Instructions for updating:
Use `tf.data.Dataset.counter(...)` instead.
Instructions for updating:
Use `as_dataset(..., single_deterministic_pass=False) instead.


In [19]:
avg_return = 0
returns = []

In [20]:
for iteration in range(num_iterations):
    for _ in range(collect_steps_per_iteration):
        collect_step(train_env, collect_policy, replay_buffer)

    experience, unused_info = next(iterator)
    train_loss = agent.train(experience).loss

    step = agent.train_step_counter.numpy()

    if step % log_interval == 0:
        print(f"Step {step}, Loss: {train_loss}")

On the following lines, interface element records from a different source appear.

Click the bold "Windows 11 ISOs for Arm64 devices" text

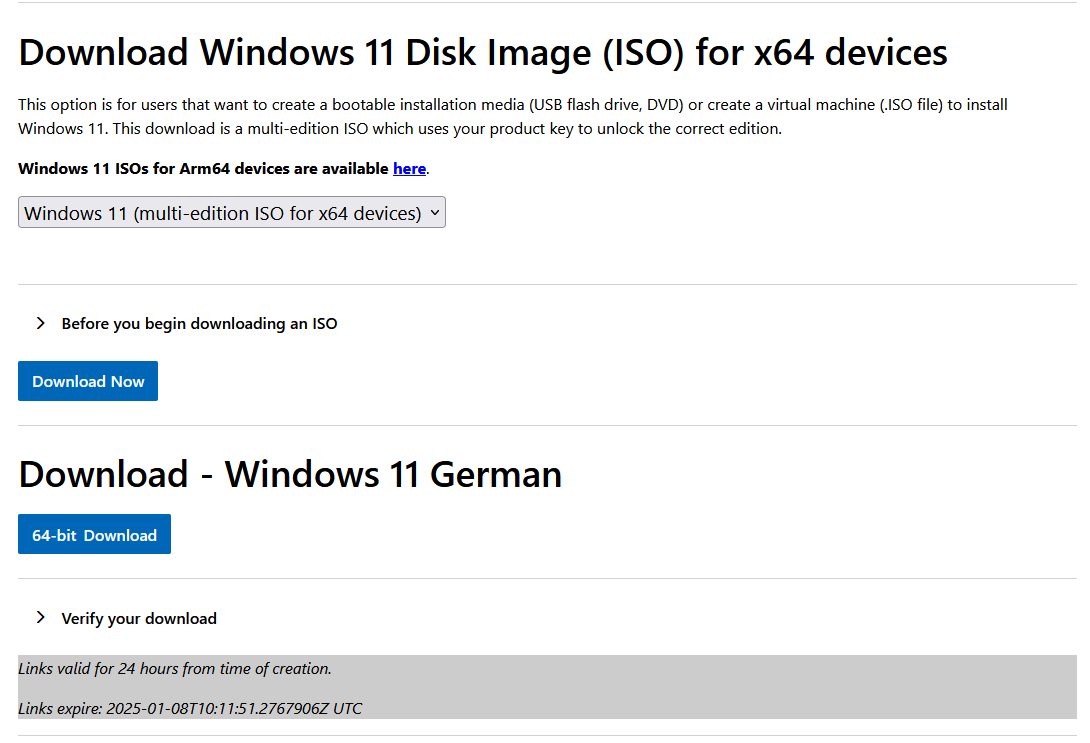pos(203,169)
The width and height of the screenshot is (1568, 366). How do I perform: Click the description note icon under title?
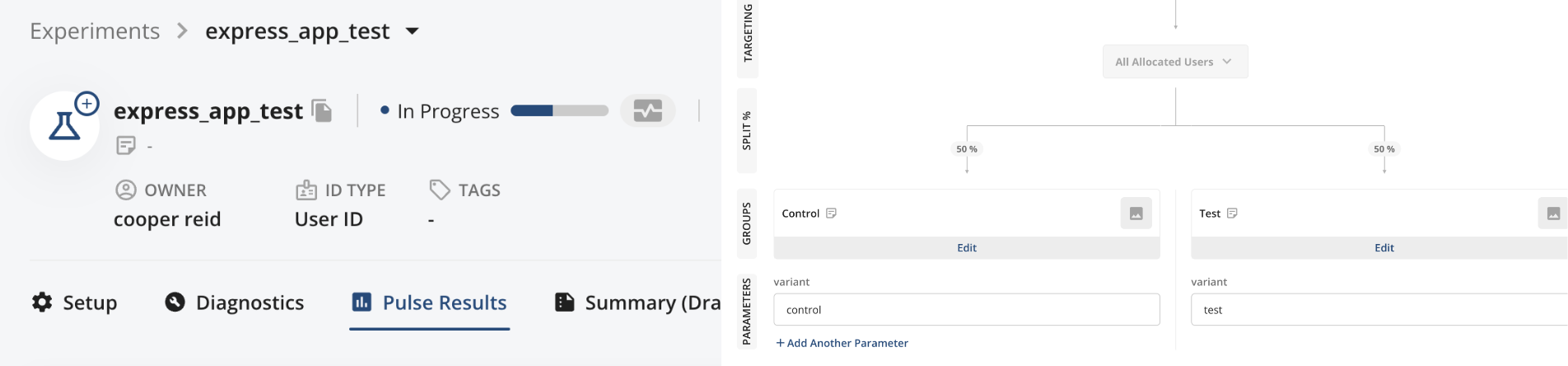126,146
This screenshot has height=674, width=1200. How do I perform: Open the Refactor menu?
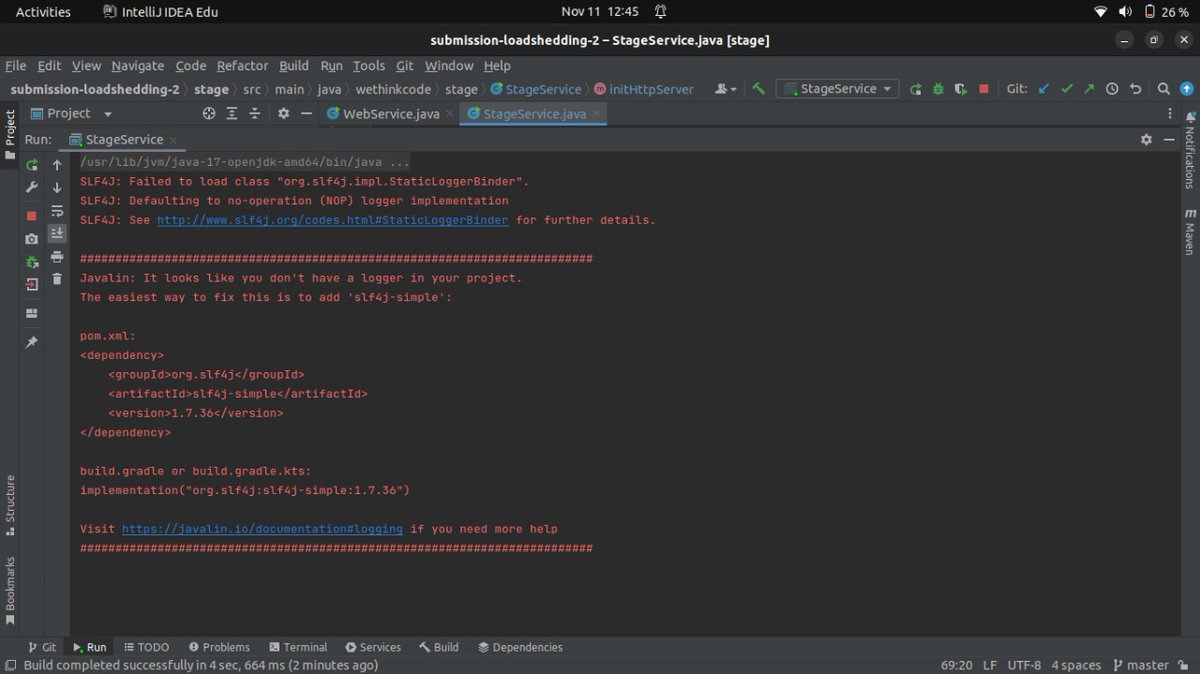242,66
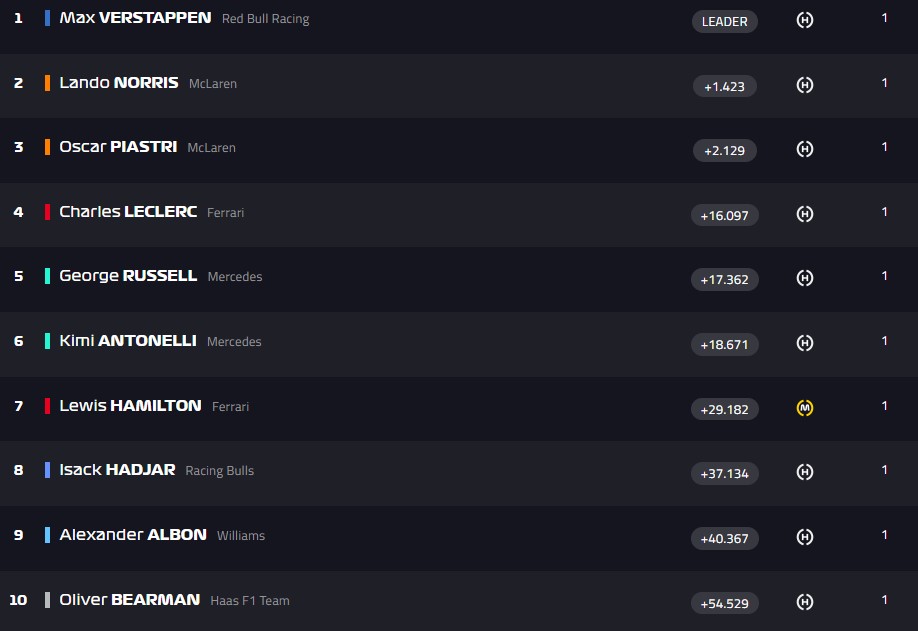Screen dimensions: 918x631
Task: Click Oscar Piastri's hard tyre icon
Action: click(x=804, y=149)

    if step % eval_interval == 0:
        total_return = 0
        for _ in range(num_eval_episodes):
            time_step = eval_env.reset()
            episode_return = 0
            while not time_step.is_last():
                action_step = agent.policy.action(time_step)
                time_step = eval_env.step(action_step.action)
                episode_return += time_step.reward
            total_return += episode_return
        avg_return = total_return / num_eval_episodes
        print(f"Step {step}, Average Return: {avg_return}")
        returns.append(avg_return)

Instructions for updating:
back_prop=False is deprecated. Consider using tf.stop_gradient instead.
Instead of:
results = tf.foldr(fn, elems, back_prop=False)
Use:
results = tf.nest.map_structure(tf.stop_gradient, tf.foldr(fn, elems))
Step 200, Loss: 0.06393811106681824
Step 400, Loss: 0.4865455627441406
Step 600, Loss: 0.28280216455459595
Step 800, Loss: 0.18510796129703522
Step 1000, Loss: 0.29275640845298767
Step 1000, Average Return: [145.]
Step 1200, Loss: 1.2382336854934692
Step 1400, Loss: 0.4353741407394409
Step 1600, Loss: 0.42893850803375244
Step 1800, Loss: 2.8919677734375
Step 2000, Loss: 0.9182277917861938
Step 2000, Average Return: [163.]
Step 2200, Loss: 1.0051295757293701
Step 2400, Loss: 0.8649256229400635
Step 2600, Loss: 1.0985932350158691
Step 2800, Loss: 2.6630988121032715
Step 3000, Loss: 7.576536178588867
Step 3000, Average Return: [196.5]
Step 3200, Loss: 11.505270957946777
Step 3400, Loss: 1.1949626207351685
Step 3600, Loss: 1.1867820024490356
Step 3800, Loss: 0

In [21]:

print(f"Final Average Return after training: {avg_return}")

Final Average Return after training: [200.]